:: Given problem ::
Copy the records below line for line, changing nothing.

>> start Data to use

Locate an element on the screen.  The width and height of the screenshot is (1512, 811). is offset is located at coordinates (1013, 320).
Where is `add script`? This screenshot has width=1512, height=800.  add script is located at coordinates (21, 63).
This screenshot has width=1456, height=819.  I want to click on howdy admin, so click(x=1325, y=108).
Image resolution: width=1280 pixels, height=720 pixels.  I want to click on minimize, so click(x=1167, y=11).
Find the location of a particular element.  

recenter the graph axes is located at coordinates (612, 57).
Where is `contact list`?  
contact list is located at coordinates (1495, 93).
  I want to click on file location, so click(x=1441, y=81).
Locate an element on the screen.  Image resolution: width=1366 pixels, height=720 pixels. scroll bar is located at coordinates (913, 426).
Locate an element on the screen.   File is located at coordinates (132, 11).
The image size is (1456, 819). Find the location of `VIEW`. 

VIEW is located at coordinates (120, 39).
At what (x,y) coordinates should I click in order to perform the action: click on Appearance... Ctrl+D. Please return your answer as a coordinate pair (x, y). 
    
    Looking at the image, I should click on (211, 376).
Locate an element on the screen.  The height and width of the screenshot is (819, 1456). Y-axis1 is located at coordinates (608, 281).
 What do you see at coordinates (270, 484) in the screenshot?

>> end Data to use

:: Exercise result ::
Locate an element on the screen.  The width and height of the screenshot is (1512, 811). is offset is located at coordinates (1013, 320).
Where is `add script`? This screenshot has width=1512, height=800.  add script is located at coordinates (21, 63).
This screenshot has width=1456, height=819.  I want to click on howdy admin, so click(x=1325, y=108).
Image resolution: width=1280 pixels, height=720 pixels.  I want to click on minimize, so click(x=1167, y=11).
Find the location of a particular element.  

recenter the graph axes is located at coordinates (612, 57).
Where is `contact list`?  
contact list is located at coordinates (1495, 93).
  I want to click on file location, so click(x=1441, y=81).
Locate an element on the screen.  Image resolution: width=1366 pixels, height=720 pixels. scroll bar is located at coordinates (913, 426).
Locate an element on the screen.   File is located at coordinates (132, 11).
The image size is (1456, 819). Find the location of `VIEW`. 

VIEW is located at coordinates (120, 39).
At what (x,y) coordinates should I click in order to perform the action: click on Appearance... Ctrl+D. Please return your answer as a coordinate pair (x, y). 
    
    Looking at the image, I should click on (211, 376).
Locate an element on the screen.  The height and width of the screenshot is (819, 1456). Y-axis1 is located at coordinates (608, 281).
 What do you see at coordinates (270, 484) in the screenshot?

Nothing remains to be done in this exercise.